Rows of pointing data
────────────────────────────────────────

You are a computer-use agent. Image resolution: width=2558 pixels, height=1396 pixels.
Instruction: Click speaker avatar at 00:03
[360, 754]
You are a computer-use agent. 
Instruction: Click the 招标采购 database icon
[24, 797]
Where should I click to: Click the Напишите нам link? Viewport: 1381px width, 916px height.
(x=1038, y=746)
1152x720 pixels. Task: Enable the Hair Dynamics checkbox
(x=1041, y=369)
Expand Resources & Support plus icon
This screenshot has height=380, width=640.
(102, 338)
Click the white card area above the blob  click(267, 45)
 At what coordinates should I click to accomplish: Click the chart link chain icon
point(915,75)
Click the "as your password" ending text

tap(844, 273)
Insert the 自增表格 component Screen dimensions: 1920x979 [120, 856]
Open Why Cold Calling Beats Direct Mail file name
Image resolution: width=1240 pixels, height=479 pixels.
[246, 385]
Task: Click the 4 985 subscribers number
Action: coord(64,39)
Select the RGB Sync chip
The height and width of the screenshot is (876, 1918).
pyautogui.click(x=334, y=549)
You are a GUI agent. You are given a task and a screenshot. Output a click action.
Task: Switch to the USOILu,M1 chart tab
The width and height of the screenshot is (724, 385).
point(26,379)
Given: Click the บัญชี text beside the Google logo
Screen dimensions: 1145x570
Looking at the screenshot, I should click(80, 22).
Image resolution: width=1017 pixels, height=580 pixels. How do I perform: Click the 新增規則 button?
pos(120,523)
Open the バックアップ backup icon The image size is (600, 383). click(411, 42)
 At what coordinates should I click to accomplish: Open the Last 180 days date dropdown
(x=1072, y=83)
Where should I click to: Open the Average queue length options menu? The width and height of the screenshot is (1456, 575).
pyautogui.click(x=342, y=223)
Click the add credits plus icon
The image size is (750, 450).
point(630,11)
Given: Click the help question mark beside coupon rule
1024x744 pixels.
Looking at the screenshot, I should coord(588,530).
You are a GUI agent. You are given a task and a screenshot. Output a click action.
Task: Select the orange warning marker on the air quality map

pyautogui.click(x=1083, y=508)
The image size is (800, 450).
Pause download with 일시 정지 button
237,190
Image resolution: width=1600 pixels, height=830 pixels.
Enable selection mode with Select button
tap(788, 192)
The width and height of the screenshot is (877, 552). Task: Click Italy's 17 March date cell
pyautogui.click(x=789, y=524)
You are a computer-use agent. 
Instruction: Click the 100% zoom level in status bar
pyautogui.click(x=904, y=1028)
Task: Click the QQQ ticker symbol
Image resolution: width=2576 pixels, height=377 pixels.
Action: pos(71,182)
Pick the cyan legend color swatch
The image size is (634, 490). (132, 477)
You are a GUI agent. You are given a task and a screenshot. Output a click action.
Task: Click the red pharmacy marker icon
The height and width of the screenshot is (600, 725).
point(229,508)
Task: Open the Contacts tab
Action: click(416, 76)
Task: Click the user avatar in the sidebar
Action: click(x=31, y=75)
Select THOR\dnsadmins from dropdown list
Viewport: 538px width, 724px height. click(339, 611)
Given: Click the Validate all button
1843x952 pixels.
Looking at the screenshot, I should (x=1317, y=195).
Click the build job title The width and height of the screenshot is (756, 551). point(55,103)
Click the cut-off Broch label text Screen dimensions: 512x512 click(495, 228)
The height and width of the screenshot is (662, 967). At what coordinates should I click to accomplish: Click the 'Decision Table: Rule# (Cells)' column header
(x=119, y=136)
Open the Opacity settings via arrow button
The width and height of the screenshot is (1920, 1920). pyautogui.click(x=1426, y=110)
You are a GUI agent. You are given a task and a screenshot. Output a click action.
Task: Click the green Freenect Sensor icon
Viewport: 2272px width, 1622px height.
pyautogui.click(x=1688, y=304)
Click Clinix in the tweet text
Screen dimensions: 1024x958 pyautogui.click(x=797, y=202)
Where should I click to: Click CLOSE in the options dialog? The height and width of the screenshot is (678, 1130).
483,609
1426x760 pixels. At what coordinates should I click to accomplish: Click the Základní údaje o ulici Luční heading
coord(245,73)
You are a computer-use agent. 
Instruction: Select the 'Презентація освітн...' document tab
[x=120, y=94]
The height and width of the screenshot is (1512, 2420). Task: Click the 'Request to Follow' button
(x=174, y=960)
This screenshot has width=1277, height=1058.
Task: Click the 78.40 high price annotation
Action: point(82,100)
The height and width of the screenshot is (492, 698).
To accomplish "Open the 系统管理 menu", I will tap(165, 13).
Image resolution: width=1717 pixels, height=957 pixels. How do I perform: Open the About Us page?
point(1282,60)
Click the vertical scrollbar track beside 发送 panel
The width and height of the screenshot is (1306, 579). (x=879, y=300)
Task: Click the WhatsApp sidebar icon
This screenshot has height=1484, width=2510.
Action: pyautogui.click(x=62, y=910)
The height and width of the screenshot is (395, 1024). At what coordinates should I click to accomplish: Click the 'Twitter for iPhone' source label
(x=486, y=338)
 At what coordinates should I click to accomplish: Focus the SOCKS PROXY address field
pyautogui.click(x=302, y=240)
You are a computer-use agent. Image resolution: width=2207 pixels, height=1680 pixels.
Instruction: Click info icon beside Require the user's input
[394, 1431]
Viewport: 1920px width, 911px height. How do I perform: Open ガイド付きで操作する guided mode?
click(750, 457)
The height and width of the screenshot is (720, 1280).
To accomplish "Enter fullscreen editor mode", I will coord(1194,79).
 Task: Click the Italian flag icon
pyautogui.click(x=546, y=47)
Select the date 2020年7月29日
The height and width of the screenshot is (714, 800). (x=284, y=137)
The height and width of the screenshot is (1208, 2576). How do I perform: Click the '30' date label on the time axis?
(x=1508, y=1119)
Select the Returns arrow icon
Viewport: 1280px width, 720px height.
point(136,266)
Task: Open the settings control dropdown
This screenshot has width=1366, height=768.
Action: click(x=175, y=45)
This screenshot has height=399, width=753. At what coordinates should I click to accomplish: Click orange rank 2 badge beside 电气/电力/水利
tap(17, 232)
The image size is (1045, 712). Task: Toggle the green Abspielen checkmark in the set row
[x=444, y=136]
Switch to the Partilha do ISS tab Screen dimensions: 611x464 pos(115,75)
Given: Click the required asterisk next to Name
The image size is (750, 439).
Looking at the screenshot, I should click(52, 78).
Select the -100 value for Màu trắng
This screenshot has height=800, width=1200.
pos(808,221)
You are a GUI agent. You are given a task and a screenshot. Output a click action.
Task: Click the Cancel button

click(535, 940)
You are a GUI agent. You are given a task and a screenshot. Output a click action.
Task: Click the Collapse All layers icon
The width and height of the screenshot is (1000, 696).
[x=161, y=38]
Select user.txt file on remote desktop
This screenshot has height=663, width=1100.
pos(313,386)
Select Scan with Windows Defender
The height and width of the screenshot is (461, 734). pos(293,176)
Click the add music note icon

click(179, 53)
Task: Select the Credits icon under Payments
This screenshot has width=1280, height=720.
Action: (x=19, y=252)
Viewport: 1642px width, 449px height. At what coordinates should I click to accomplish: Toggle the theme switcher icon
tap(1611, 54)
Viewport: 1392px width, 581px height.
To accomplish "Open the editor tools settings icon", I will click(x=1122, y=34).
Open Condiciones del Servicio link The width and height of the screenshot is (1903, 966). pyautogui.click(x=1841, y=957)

────────────────────────────────────────

▶ _Directions_: Copy every one of the records above word for word, with nothing changed.

▶ _Written solution_:
You are a computer-use agent. Image resolution: width=2558 pixels, height=1396 pixels.
Instruction: Click speaker avatar at 00:03
[360, 754]
You are a computer-use agent. 
Instruction: Click the 招标采购 database icon
[24, 797]
Where should I click to: Click the Напишите нам link? Viewport: 1381px width, 916px height.
(x=1038, y=746)
1152x720 pixels. Task: Enable the Hair Dynamics checkbox
(x=1041, y=369)
Expand Resources & Support plus icon
This screenshot has height=380, width=640.
(102, 338)
Click the white card area above the blob  click(267, 45)
 At what coordinates should I click to accomplish: Click the chart link chain icon
point(915,75)
Click the "as your password" ending text

tap(844, 273)
Insert the 自增表格 component Screen dimensions: 1920x979 [120, 856]
Open Why Cold Calling Beats Direct Mail file name
Image resolution: width=1240 pixels, height=479 pixels.
[246, 385]
Task: Click the 4 985 subscribers number
Action: coord(64,39)
Select the RGB Sync chip
The height and width of the screenshot is (876, 1918).
pyautogui.click(x=334, y=549)
You are a GUI agent. You are given a task and a screenshot. Output a click action.
Task: Switch to the USOILu,M1 chart tab
The width and height of the screenshot is (724, 385).
point(26,379)
Given: Click the บัญชี text beside the Google logo
Screen dimensions: 1145x570
Looking at the screenshot, I should click(80, 22).
Image resolution: width=1017 pixels, height=580 pixels. How do I perform: Click the 新增規則 button?
pos(120,523)
Open the バックアップ backup icon The image size is (600, 383). click(411, 42)
 At what coordinates should I click to accomplish: Open the Last 180 days date dropdown
(x=1072, y=83)
Where should I click to: Open the Average queue length options menu? The width and height of the screenshot is (1456, 575).
pyautogui.click(x=342, y=223)
Click the add credits plus icon
The image size is (750, 450).
point(630,11)
Given: Click the help question mark beside coupon rule
1024x744 pixels.
Looking at the screenshot, I should coord(588,530).
You are a GUI agent. You are given a task and a screenshot. Output a click action.
Task: Select the orange warning marker on the air quality map

pyautogui.click(x=1083, y=508)
The image size is (800, 450).
Pause download with 일시 정지 button
237,190
Image resolution: width=1600 pixels, height=830 pixels.
Enable selection mode with Select button
tap(788, 192)
The width and height of the screenshot is (877, 552). Task: Click Italy's 17 March date cell
pyautogui.click(x=789, y=524)
You are a computer-use agent. 
Instruction: Click the 100% zoom level in status bar
pyautogui.click(x=904, y=1028)
Task: Click the QQQ ticker symbol
Image resolution: width=2576 pixels, height=377 pixels.
Action: pos(71,182)
Pick the cyan legend color swatch
The image size is (634, 490). (132, 477)
You are a GUI agent. You are given a task and a screenshot. Output a click action.
Task: Click the red pharmacy marker icon
The height and width of the screenshot is (600, 725).
point(229,508)
Task: Open the Contacts tab
Action: click(416, 76)
Task: Click the user avatar in the sidebar
Action: click(x=31, y=75)
Select THOR\dnsadmins from dropdown list
Viewport: 538px width, 724px height. click(339, 611)
Given: Click the Validate all button
1843x952 pixels.
Looking at the screenshot, I should (x=1317, y=195).
Click the build job title The width and height of the screenshot is (756, 551). point(55,103)
Click the cut-off Broch label text Screen dimensions: 512x512 click(495, 228)
The height and width of the screenshot is (662, 967). At what coordinates should I click to accomplish: Click the 'Decision Table: Rule# (Cells)' column header
(x=119, y=136)
Open the Opacity settings via arrow button
The width and height of the screenshot is (1920, 1920). pyautogui.click(x=1426, y=110)
You are a GUI agent. You are given a task and a screenshot. Output a click action.
Task: Click the green Freenect Sensor icon
Viewport: 2272px width, 1622px height.
pyautogui.click(x=1688, y=304)
Click Clinix in the tweet text
Screen dimensions: 1024x958 pyautogui.click(x=797, y=202)
Where should I click to: Click CLOSE in the options dialog? The height and width of the screenshot is (678, 1130).
483,609
1426x760 pixels. At what coordinates should I click to accomplish: Click the Základní údaje o ulici Luční heading
coord(245,73)
You are a computer-use agent. 
Instruction: Select the 'Презентація освітн...' document tab
[x=120, y=94]
The height and width of the screenshot is (1512, 2420). Task: Click the 'Request to Follow' button
(x=174, y=960)
This screenshot has width=1277, height=1058.
Task: Click the 78.40 high price annotation
Action: point(82,100)
The height and width of the screenshot is (492, 698).
To accomplish "Open the 系统管理 menu", I will tap(165, 13).
Image resolution: width=1717 pixels, height=957 pixels. How do I perform: Open the About Us page?
point(1282,60)
Click the vertical scrollbar track beside 发送 panel
The width and height of the screenshot is (1306, 579). (x=879, y=300)
Task: Click the WhatsApp sidebar icon
This screenshot has height=1484, width=2510.
Action: pyautogui.click(x=62, y=910)
The height and width of the screenshot is (395, 1024). At what coordinates should I click to accomplish: Click the 'Twitter for iPhone' source label
(x=486, y=338)
 At what coordinates should I click to accomplish: Focus the SOCKS PROXY address field
pyautogui.click(x=302, y=240)
You are a computer-use agent. Image resolution: width=2207 pixels, height=1680 pixels.
Instruction: Click info icon beside Require the user's input
[394, 1431]
Viewport: 1920px width, 911px height. How do I perform: Open ガイド付きで操作する guided mode?
click(750, 457)
The height and width of the screenshot is (720, 1280).
To accomplish "Enter fullscreen editor mode", I will coord(1194,79).
 Task: Click the Italian flag icon
pyautogui.click(x=546, y=47)
Select the date 2020年7月29日
The height and width of the screenshot is (714, 800). (x=284, y=137)
The height and width of the screenshot is (1208, 2576). How do I perform: Click the '30' date label on the time axis?
(x=1508, y=1119)
Select the Returns arrow icon
Viewport: 1280px width, 720px height.
point(136,266)
Task: Open the settings control dropdown
This screenshot has width=1366, height=768.
Action: click(x=175, y=45)
This screenshot has height=399, width=753. At what coordinates should I click to accomplish: Click orange rank 2 badge beside 电气/电力/水利
tap(17, 232)
The image size is (1045, 712). Task: Toggle the green Abspielen checkmark in the set row
[x=444, y=136]
Switch to the Partilha do ISS tab Screen dimensions: 611x464 pos(115,75)
Given: Click the required asterisk next to Name
The image size is (750, 439).
Looking at the screenshot, I should click(52, 78).
Select the -100 value for Màu trắng
This screenshot has height=800, width=1200.
pos(808,221)
You are a GUI agent. You are given a task and a screenshot. Output a click action.
Task: Click the Cancel button

click(535, 940)
You are a GUI agent. You are given a task and a screenshot. Output a click action.
Task: Click the Collapse All layers icon
The width and height of the screenshot is (1000, 696).
[x=161, y=38]
Select user.txt file on remote desktop
This screenshot has height=663, width=1100.
pos(313,386)
Select Scan with Windows Defender
The height and width of the screenshot is (461, 734). pos(293,176)
Click the add music note icon

click(179, 53)
Task: Select the Credits icon under Payments
This screenshot has width=1280, height=720.
Action: (x=19, y=252)
Viewport: 1642px width, 449px height. At what coordinates should I click to accomplish: Toggle the theme switcher icon
tap(1611, 54)
Viewport: 1392px width, 581px height.
To accomplish "Open the editor tools settings icon", I will click(x=1122, y=34).
Open Condiciones del Servicio link The width and height of the screenshot is (1903, 966). pyautogui.click(x=1841, y=957)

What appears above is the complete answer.